---------- Data for this task

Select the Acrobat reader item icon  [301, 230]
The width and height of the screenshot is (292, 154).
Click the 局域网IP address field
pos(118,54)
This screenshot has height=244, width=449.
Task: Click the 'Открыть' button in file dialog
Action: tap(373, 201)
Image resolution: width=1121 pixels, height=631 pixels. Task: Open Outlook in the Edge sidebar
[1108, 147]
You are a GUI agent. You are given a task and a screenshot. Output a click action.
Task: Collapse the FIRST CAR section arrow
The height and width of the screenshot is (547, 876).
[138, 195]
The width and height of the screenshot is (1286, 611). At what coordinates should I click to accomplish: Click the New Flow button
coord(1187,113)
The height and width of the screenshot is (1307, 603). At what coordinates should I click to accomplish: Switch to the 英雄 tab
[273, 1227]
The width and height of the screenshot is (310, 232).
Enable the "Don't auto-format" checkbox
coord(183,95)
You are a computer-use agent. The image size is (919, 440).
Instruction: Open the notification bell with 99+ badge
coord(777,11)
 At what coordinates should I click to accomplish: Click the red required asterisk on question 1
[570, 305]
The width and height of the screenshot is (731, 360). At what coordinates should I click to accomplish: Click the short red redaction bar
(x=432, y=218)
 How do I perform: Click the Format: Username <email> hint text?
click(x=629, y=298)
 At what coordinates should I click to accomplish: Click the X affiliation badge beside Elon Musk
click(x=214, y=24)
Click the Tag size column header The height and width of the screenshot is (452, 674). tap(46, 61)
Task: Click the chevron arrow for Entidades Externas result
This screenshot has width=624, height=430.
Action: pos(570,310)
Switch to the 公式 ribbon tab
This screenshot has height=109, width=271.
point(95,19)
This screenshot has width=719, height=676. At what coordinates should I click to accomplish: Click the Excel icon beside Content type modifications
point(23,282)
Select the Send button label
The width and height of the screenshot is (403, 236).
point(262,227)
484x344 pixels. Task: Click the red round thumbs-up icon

--------------------

What you are asked to do ::
Output every entry again, exactly as given.

Completed exercise ::
Select the Acrobat reader item icon  [301, 230]
The width and height of the screenshot is (292, 154).
Click the 局域网IP address field
pos(118,54)
This screenshot has height=244, width=449.
Task: Click the 'Открыть' button in file dialog
Action: tap(373, 201)
Image resolution: width=1121 pixels, height=631 pixels. Task: Open Outlook in the Edge sidebar
[1108, 147]
You are a GUI agent. You are given a task and a screenshot. Output a click action.
Task: Collapse the FIRST CAR section arrow
The height and width of the screenshot is (547, 876).
[138, 195]
The width and height of the screenshot is (1286, 611). At what coordinates should I click to accomplish: Click the New Flow button
coord(1187,113)
The height and width of the screenshot is (1307, 603). At what coordinates should I click to accomplish: Switch to the 英雄 tab
[273, 1227]
The width and height of the screenshot is (310, 232).
Enable the "Don't auto-format" checkbox
coord(183,95)
You are a computer-use agent. The image size is (919, 440).
Instruction: Open the notification bell with 99+ badge
coord(777,11)
 At what coordinates should I click to accomplish: Click the red required asterisk on question 1
[570, 305]
The width and height of the screenshot is (731, 360). At what coordinates should I click to accomplish: Click the short red redaction bar
(x=432, y=218)
 How do I perform: Click the Format: Username <email> hint text?
click(x=629, y=298)
 At what coordinates should I click to accomplish: Click the X affiliation badge beside Elon Musk
click(x=214, y=24)
Click the Tag size column header The height and width of the screenshot is (452, 674). tap(46, 61)
Task: Click the chevron arrow for Entidades Externas result
This screenshot has width=624, height=430.
Action: pos(570,310)
Switch to the 公式 ribbon tab
This screenshot has height=109, width=271.
point(95,19)
This screenshot has width=719, height=676. At what coordinates should I click to accomplish: Click the Excel icon beside Content type modifications
point(23,282)
Select the Send button label
The width and height of the screenshot is (403, 236).
point(262,227)
484x344 pixels. Task: Click the red round thumbs-up icon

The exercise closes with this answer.